An autopsy of a woman who was found at a Cobb County construction site last year is producing more questions than answers for her family.

Amanda Sharpe was found at the Ajax Construction area in Acworth, about five miles from the Green Roof Inn & Suites in Kennesaw where police said she died in October. An autopsy conducted by the Cobb medical examiner lists the cause and manner of death as undetermined.

The victim’s family now hopes authorities won’t stop investigating.

The body of 40-year-old Sharpe, a mother to a 14-year-old and a resident of Bartow County, was found Oct. 14 wrapped in plastic, a comforter and a mattress pad, the report states. It was later discovered she died two days earlier at the motel before being taken to the construction area, according to investigators. A man was arrested soon after the incident on suspicion that he wrapped Sharpe’s body and moved it to the site.
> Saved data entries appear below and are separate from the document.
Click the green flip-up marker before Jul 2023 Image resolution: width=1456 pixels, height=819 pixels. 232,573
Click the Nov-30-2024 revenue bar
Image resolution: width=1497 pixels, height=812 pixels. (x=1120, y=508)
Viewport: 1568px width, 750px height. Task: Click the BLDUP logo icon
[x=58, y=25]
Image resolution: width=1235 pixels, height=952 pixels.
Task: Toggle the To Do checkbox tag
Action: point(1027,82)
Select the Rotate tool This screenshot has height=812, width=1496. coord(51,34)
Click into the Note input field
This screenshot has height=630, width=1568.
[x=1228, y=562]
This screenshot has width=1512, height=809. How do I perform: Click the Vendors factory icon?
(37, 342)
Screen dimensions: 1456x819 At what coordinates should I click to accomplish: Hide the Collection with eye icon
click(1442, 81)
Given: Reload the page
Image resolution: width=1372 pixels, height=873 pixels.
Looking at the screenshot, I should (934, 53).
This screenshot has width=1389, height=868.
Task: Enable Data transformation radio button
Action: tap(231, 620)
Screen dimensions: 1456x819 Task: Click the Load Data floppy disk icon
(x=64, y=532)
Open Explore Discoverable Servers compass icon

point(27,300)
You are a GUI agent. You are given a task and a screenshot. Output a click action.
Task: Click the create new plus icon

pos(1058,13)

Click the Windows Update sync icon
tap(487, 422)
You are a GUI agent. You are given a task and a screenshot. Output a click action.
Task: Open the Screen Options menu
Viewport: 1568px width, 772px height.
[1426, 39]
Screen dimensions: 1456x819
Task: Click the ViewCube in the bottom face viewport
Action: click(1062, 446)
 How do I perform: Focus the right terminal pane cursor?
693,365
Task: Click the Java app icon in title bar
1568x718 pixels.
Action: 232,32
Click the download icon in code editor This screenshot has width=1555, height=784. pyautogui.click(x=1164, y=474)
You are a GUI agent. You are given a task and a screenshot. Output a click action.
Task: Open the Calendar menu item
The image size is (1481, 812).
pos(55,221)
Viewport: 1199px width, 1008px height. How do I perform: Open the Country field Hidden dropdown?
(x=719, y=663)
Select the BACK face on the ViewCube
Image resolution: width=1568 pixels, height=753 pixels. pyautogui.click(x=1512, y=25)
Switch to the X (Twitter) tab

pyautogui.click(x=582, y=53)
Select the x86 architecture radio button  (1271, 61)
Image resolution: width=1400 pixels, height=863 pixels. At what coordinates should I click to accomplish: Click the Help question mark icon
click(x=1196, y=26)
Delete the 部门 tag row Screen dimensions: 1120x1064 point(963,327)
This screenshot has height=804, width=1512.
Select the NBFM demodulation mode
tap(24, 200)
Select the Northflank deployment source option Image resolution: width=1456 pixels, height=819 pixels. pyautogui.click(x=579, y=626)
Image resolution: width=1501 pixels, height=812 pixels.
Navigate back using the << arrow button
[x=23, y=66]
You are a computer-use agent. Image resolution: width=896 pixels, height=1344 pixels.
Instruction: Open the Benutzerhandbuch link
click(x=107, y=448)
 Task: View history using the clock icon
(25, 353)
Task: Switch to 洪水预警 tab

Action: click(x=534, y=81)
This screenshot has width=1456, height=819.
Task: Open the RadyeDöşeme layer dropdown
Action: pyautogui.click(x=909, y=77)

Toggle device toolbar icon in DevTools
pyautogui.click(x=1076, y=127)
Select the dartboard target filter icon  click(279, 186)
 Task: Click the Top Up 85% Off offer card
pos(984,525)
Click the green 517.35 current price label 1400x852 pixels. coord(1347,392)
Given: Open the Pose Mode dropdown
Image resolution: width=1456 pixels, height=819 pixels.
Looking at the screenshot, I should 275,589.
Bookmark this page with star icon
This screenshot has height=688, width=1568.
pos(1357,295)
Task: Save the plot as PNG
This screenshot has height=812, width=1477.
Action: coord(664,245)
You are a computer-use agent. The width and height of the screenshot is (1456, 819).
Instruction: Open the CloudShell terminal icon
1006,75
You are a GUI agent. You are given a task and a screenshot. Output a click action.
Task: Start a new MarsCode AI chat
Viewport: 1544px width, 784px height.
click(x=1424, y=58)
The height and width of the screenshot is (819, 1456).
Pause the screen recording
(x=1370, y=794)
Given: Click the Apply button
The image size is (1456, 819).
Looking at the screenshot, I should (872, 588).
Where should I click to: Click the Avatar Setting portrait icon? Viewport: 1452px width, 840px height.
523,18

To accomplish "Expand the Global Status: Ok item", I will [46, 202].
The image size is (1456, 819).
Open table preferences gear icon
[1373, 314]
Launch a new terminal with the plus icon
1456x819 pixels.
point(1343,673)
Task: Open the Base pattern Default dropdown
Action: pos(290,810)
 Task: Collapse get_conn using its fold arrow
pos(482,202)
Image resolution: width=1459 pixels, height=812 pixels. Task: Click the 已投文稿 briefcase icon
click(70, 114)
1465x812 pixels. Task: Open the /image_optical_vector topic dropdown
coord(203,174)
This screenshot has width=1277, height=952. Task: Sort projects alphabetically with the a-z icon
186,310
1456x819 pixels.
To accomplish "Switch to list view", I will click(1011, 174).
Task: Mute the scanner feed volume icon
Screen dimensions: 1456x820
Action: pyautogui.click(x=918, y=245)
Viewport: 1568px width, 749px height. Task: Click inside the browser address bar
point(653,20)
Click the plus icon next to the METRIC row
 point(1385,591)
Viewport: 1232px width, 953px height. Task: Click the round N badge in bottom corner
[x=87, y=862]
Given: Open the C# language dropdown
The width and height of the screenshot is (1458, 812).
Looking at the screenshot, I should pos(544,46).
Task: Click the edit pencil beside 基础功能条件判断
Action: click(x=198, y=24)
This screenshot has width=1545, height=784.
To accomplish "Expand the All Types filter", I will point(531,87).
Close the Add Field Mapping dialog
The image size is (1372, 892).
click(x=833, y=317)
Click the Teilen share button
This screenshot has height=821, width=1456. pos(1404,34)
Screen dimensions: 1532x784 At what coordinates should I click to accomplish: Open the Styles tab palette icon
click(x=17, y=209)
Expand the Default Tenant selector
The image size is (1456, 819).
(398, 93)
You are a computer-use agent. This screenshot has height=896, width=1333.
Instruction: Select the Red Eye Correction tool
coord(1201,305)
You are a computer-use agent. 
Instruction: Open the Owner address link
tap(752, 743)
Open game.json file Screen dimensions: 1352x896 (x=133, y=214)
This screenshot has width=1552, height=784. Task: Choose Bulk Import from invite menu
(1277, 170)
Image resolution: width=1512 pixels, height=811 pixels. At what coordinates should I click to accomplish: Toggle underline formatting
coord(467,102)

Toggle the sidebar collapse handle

“There’s something more that they’re not quite telling us,” Sharpe’s niece, Lacie Michelini, told The Atlanta Journal-Constitution on Tuesday. “What if she wasn’t completely dead when he wrapped her?”

The autopsy report states that “methamphetamine use, coronary artery disease and clandestine body disposal” are “contributing factors in her death.” A blood toxicology test revealed “a markedly elevated level of methamphetamine,” which the report states causes an increase in heart rate and blood pressure and can cause an irregular heart rhythm, and “moderate-to-severe atherosclerotic coronary artery disease with up to 70% narrowing of the left anterior descending coronary artery.”

Michelini said family members knew Sharpe had been using drugs, but was not sure what exactly she had been taking. The Kennesaw motel where she died was a place she visited several times in the past few months, Michelini said.

Being a stay-at-home mom, Sharpe didn’t get out much, but the family became concerned about her behavior in recent months after she and her husband of 16 years separated. She was going out more and spending extended periods of time at friends’ houses without saying where she’d be.

“We all kind of knew that she was doing something, but that’s why I was actually very glad that it came back and it wasn’t an overdose, because I didn’t want people to look at her differently,” Michelini said.

According to the autopsy report, two men were observed in surveillance footage wheeling a trash container in and out of the motel room where Sharpe is believed to have died. White material similar to the comforter the victim’s body was wrapped in was sticking out from the top of the trash, authorities said.

The manner in which Sharpe’s body was wrapped and dumped breaks Michelini’s heart. She often asks herself: Why go through so many steps to hide and dispose of the body?

“You took the time and held her, and then you wrapped her like a psycho,” Michelini said. “You did something to her for you to have done what you’ve done and the way you’ve done it.”

Police located Sharpe’s personal belongings within the ceiling of the motel room, along with a fluid-filled syringe that tested positive for amphetamines, according to the report.

“One of the men seen in the video footage reports that he and the decedent were using drugs on the evening prior to her death,” the report states. “Given the circumstances surrounding the death, foul play has not been definitively ruled out as a factor in her death.”

Jake Stephen Schell was taken into custody in October and an arrest warrant states he moved the body to the construction site instead of calling authorities after finding Sharpe dead. He faces multiple charges, including concealing the death of another and tampering with evidence. While executing a search warrant in his motel room, investigators found evidence of him selling drugs, including marijuana and methamphetamine, court documents state.

A second suspect, 26-year-old Jahman Chaka Shoa Alston, remains at large and is facing charges of concealing the death of another and tampering with evidence.

Michelini said Schell was someone Sharpe had recently met, but she did not recognize Alston. She thinks that her aunt “got wrapped up with the wrong people” once she began going out more often.

Five months after Sharpe’s death, the family continues to grieve every day. Michelini often finds herself looking through photos of Sharpe on her phone and remembering all the notes her aunt would leave in her school lunchbox when she was growing up.

“I want to believe (authorities are) doing what they need to do,” Michelini said.